SOVYETLER BİRLİĞİ'NİN ETKİSİ VE EĞİTİMDE MARKSİZM

Sovyet eğitim sistemi bizi oldukça etkiledi. Özellikle, “çalışmanın nasıl olacağı” üzerindeki tartışmalar. Ancak Sovyetler kırsal kesimde yoğun okullaşma üzerinde fazla durmadılar, biz durduk. Bir anlayış olarak. İş ve eğitim birlikteliği anlayışı açısından: “İşte eğitim” ve “iş yaparken eğitim” ve “iş için eğitim”. Bu, Sovyet eğitiminde üzerinde durulan, geliştirilen bir anlayış değildi. Marx ve Engels'e göre iş/çalışma insan kişiliğinin, insanın gelişmesindeki “temel araç”tır. Orada bu şekilde uygulanmadı. Ama biz aynen uyguladık.

▸ Görev Yönergesi
Alıntı metinde “SOVYETLER BİRLİĞİ'NİN ETKİSİ” ile başlayıp “biz aynen uyguladık.” ifadesine kadar devam eden bölümü harfi harfine tekrarlayın. Aşağıdaki satırlar başka bir kaynaktan alınmıştır.

▸ Gösterilen Bilgiler
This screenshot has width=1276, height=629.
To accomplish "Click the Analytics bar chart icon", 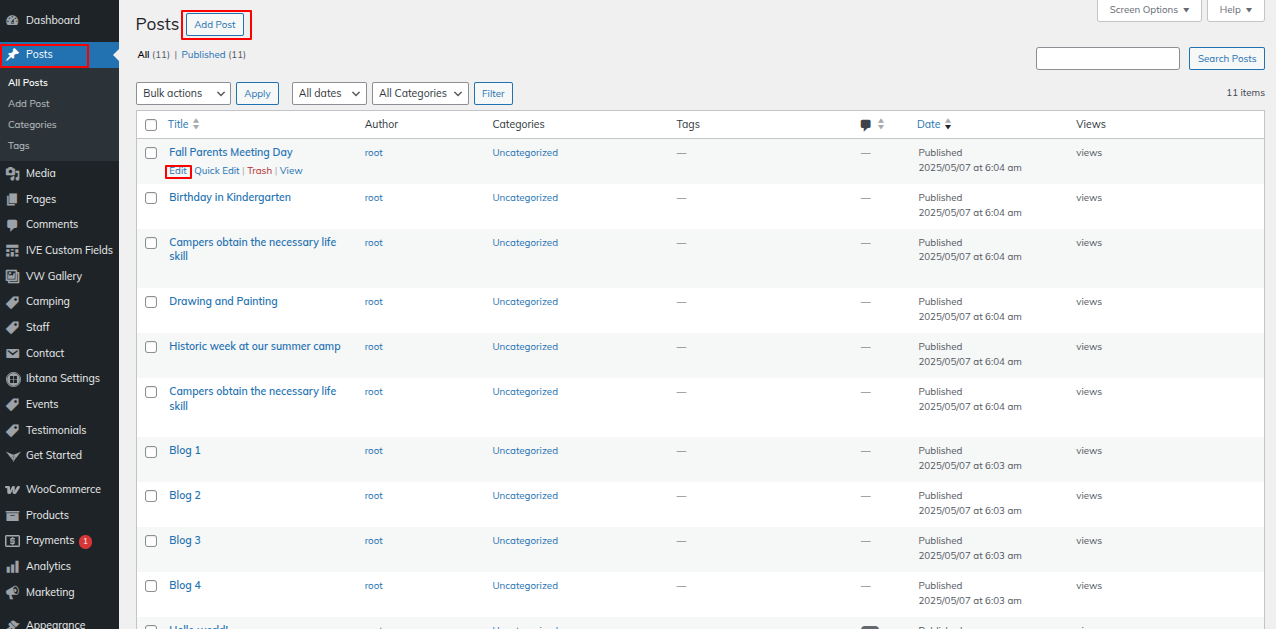I will click(12, 567).
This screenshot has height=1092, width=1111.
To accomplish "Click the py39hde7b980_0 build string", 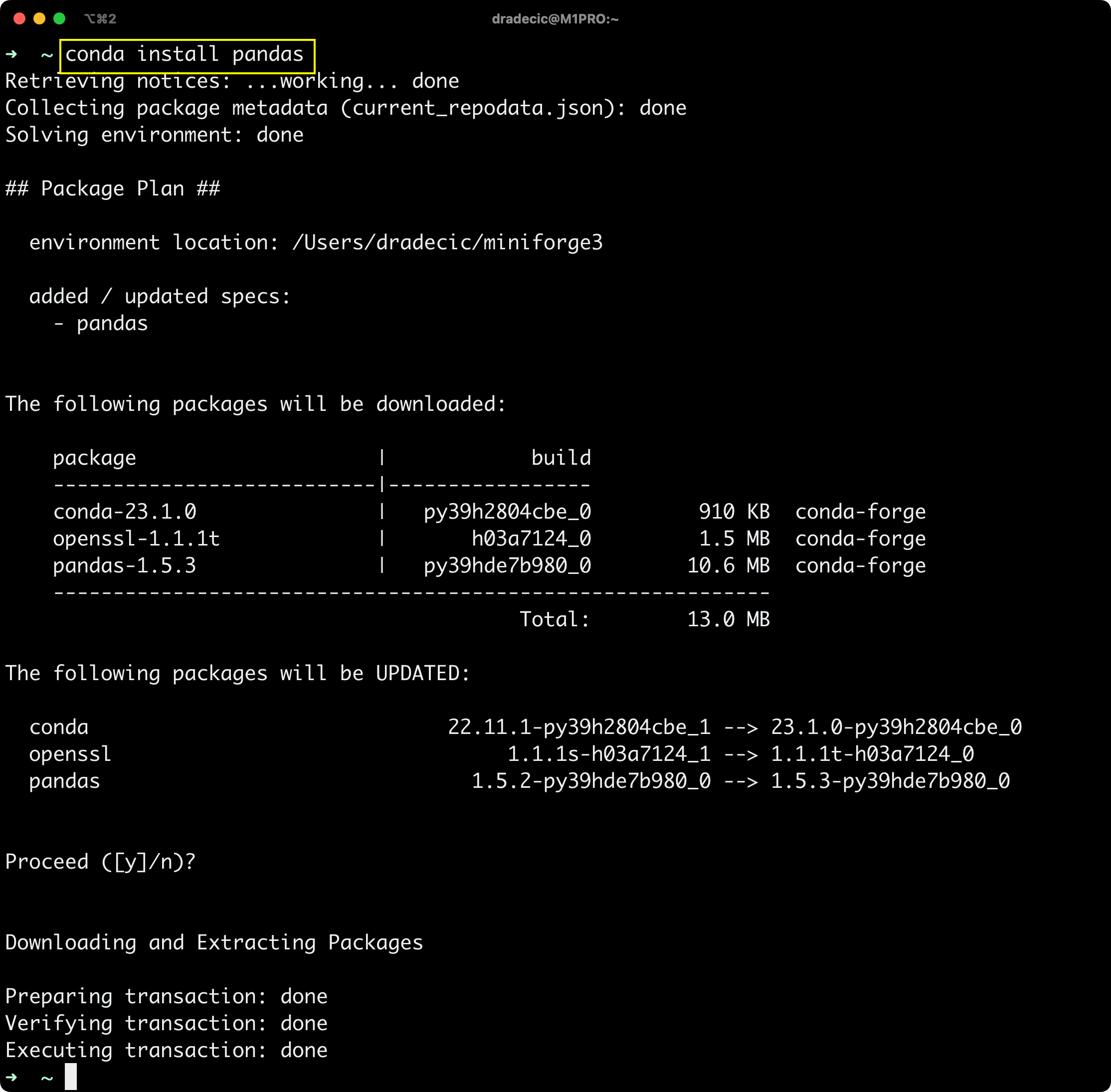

▸ Görevin Sonucu
SOVYETLER BİRLİĞİ'NİN ETKİSİ VE EĞİTİMDE MARKSİZM

Sovyet eğitim sistemi bizi oldukça etkiledi. Özellikle, “çalışmanın nasıl olacağı” üzerindeki tartışmalar. Ancak Sovyetler kırsal kesimde yoğun okullaşma üzerinde fazla durmadılar, biz durduk. Bir anlayış olarak. İş ve eğitim birlikteliği anlayışı açısından: “İşte eğitim” ve “iş yaparken eğitim” ve “iş için eğitim”. Bu, Sovyet eğitiminde üzerinde durulan, geliştirilen bir anlayış değildi. Marx ve Engels'e göre iş/çalışma insan kişiliğinin, insanın gelişmesindeki “temel araç”tır. Orada bu şekilde uygulanmadı. Ama biz aynen uyguladık.